EXERCISE: Go through the data from its first line and retype each line, stopping once the line containing "Given: Click the red Q3 badge" has been retyped.

[Stored entries]
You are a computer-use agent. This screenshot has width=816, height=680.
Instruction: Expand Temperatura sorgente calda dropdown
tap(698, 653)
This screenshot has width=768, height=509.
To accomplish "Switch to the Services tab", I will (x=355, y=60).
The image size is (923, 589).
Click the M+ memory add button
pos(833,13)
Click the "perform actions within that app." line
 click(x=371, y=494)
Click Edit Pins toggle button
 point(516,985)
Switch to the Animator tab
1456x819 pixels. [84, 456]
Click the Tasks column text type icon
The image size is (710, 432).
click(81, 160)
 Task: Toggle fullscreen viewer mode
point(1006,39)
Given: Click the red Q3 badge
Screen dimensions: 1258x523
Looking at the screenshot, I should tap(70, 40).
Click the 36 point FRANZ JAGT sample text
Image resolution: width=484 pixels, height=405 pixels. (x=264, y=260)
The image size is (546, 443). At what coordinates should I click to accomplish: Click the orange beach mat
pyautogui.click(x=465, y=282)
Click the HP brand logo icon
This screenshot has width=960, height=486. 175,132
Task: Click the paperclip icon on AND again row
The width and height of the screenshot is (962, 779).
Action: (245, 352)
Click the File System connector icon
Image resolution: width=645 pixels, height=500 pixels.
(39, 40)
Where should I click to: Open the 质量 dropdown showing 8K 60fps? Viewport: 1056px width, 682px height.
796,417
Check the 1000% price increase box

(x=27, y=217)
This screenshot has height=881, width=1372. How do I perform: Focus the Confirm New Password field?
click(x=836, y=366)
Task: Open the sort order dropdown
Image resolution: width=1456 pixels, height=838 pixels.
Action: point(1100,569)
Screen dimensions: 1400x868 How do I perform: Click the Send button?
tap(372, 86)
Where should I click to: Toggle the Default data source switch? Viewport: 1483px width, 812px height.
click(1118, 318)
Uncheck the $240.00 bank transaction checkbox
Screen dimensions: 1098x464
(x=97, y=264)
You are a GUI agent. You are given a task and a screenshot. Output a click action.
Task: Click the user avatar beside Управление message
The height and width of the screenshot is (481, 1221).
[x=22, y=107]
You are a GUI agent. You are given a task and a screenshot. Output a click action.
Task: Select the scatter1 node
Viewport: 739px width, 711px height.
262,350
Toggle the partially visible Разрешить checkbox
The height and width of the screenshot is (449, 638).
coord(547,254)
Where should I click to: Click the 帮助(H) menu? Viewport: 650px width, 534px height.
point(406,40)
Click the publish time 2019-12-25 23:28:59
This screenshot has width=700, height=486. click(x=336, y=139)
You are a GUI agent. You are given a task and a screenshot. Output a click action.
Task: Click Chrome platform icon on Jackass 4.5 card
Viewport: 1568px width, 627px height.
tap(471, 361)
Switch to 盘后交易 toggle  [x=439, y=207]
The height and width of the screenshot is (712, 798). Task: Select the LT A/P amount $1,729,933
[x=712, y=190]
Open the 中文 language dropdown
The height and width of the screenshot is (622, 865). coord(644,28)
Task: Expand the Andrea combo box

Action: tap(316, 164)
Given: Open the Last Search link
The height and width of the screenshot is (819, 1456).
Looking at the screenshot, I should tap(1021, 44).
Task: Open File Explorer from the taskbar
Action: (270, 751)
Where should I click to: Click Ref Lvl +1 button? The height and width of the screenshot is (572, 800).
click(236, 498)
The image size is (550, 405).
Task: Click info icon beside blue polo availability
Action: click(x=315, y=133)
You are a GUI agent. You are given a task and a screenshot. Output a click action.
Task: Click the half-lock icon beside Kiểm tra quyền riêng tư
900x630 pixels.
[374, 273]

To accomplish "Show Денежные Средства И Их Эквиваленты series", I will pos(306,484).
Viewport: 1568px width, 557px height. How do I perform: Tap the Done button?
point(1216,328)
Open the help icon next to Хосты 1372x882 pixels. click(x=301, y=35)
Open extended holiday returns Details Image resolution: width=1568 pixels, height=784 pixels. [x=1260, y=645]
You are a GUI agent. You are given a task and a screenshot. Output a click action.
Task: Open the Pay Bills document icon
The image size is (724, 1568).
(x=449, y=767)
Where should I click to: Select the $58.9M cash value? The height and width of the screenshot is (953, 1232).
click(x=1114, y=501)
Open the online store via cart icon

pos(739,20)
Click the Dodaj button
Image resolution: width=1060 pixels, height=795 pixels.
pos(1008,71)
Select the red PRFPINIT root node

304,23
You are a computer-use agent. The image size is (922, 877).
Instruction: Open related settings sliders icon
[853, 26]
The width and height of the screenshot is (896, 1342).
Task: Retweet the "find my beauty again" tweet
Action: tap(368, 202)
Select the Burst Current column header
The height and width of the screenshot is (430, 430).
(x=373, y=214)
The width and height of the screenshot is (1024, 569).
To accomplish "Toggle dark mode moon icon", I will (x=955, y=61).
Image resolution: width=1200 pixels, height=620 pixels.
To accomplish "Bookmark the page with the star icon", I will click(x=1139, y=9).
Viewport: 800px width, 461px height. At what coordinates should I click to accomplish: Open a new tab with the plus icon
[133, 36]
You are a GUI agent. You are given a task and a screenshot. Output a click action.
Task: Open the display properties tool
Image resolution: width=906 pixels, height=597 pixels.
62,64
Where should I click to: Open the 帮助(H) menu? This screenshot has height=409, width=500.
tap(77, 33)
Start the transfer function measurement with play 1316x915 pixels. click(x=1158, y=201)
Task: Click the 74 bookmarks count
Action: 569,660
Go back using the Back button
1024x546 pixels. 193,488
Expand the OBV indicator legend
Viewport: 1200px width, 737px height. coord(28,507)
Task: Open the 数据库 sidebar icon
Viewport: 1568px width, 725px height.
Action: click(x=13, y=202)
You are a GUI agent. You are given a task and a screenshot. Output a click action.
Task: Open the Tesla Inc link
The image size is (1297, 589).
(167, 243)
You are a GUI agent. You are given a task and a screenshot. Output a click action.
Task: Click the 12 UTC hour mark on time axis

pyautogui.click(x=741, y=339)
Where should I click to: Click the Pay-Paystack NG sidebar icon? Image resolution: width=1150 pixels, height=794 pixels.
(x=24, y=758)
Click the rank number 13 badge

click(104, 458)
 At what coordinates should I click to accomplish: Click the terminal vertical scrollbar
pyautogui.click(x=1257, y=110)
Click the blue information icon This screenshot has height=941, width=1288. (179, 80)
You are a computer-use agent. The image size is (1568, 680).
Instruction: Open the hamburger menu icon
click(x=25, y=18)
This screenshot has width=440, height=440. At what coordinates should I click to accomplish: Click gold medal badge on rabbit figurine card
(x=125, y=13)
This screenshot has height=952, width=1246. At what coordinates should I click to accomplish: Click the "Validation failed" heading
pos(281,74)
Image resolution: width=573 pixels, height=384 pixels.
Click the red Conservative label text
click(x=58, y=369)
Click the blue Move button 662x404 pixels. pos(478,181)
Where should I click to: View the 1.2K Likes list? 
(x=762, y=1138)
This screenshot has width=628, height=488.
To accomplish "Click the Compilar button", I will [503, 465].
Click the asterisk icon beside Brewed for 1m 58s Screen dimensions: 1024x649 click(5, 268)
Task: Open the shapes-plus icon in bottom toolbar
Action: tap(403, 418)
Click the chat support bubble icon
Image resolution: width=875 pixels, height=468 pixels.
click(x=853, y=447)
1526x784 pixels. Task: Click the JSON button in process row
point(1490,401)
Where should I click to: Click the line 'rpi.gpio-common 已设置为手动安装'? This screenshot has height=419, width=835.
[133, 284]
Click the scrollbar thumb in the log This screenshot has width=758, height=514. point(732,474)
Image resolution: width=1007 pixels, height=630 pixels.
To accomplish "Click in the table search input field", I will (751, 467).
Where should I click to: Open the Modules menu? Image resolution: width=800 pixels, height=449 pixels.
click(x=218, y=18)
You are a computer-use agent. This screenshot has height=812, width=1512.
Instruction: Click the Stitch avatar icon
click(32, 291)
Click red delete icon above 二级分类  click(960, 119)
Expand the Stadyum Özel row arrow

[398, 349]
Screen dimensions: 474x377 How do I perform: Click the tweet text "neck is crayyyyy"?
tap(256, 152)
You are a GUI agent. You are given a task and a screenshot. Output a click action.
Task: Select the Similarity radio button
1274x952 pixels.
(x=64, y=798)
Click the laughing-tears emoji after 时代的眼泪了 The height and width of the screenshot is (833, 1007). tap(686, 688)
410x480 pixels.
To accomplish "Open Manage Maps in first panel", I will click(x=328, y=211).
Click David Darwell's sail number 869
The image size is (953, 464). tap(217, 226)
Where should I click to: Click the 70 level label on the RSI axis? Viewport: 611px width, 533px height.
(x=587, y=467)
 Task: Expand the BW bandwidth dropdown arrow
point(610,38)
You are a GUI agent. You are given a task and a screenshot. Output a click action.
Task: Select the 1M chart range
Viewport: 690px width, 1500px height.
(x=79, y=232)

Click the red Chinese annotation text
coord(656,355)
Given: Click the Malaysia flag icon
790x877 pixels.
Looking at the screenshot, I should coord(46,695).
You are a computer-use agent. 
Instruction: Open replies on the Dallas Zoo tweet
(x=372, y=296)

SOLUTION:
You are a computer-use agent. This screenshot has width=816, height=680.
Instruction: Expand Temperatura sorgente calda dropdown
tap(698, 653)
This screenshot has width=768, height=509.
To accomplish "Switch to the Services tab", I will (x=355, y=60).
The image size is (923, 589).
Click the M+ memory add button
pos(833,13)
Click the "perform actions within that app." line
 click(x=371, y=494)
Click Edit Pins toggle button
 point(516,985)
Switch to the Animator tab
1456x819 pixels. [84, 456]
Click the Tasks column text type icon
The image size is (710, 432).
click(81, 160)
 Task: Toggle fullscreen viewer mode
point(1006,39)
Given: Click the red Q3 badge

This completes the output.